Military staff involved in planning operations

Military operations is a concept and application of military science that involves planning the operations for the projected maneuvering forces' provisions, services, training, and administrative functions—to allow them to commence, insert, then egress from combat. The operations staff plays a major role in the projection of military forces in any wide spectrum of conflict; terrestrial, aerial, or naval warfare needed to achieve operational objectives in a theater of war.

The general staff of military operations deals with the planning, process, collection, and analyzing of information. Its major function is responsible in the allocating of resources and determining time requirements. It is combined with other military staff sections to achieve its primary principles in employment of military forces and materiel to meet specific missions.

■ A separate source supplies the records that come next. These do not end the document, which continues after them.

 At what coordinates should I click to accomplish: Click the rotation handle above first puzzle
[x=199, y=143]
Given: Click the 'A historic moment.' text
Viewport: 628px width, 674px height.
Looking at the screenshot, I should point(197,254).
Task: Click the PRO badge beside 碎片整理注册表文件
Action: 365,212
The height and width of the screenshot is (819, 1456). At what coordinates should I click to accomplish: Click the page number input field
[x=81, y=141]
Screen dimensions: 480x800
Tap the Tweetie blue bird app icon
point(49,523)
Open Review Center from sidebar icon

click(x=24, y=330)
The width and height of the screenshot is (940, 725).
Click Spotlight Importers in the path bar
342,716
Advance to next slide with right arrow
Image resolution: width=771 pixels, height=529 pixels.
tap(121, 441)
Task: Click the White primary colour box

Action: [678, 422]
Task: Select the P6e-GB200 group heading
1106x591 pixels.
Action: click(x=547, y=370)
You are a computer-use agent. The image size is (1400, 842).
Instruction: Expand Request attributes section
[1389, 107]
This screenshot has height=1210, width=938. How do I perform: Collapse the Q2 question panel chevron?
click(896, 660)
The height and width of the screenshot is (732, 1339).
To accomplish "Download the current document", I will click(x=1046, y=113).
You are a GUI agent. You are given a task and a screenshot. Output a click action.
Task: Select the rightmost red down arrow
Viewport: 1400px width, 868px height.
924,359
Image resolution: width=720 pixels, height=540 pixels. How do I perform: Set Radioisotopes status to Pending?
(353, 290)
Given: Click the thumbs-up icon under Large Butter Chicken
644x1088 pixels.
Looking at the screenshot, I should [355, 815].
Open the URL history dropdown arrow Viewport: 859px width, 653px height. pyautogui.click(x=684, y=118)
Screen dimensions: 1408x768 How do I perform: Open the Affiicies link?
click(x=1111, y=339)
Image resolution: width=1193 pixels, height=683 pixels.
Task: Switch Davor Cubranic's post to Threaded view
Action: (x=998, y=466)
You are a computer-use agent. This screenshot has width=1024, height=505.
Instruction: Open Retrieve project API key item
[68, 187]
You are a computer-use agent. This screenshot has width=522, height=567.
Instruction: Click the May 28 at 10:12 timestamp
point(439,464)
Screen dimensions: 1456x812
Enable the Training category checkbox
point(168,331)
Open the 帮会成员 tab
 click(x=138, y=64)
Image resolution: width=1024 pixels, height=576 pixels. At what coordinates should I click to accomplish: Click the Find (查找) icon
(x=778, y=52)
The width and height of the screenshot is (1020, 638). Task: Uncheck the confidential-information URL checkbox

The operations staff have distinct cyclic process features that are essential for military operations to progress:

- Conception through identification of specific goals or objectives
- Intelligence gathering and analysis to identify enemy capability to resist
- Planning of military force and its use
- Administration of mobilization, equipping, training and staging of forces
- Commencement of the operation, and achieving of initial tactical mission objectives
- Defeating the larger enemy forces in their operational depth
- Ending the operation whether the strategic goals have been achieved or not

==General staff==

===United States===
The general staff of operations designation is "3" to its corresponding section—e.g. J-3 (Joint (Multi-Service) Military Operations), G-3/S-3 (Army and Marine Corps staffs use both, depending on the organizational size and structure), N-3 (Navy), and A-3 (Air Force). From 1941 to 1945 the US Marine Corps used D-3 to designate the operations staff for its division level units.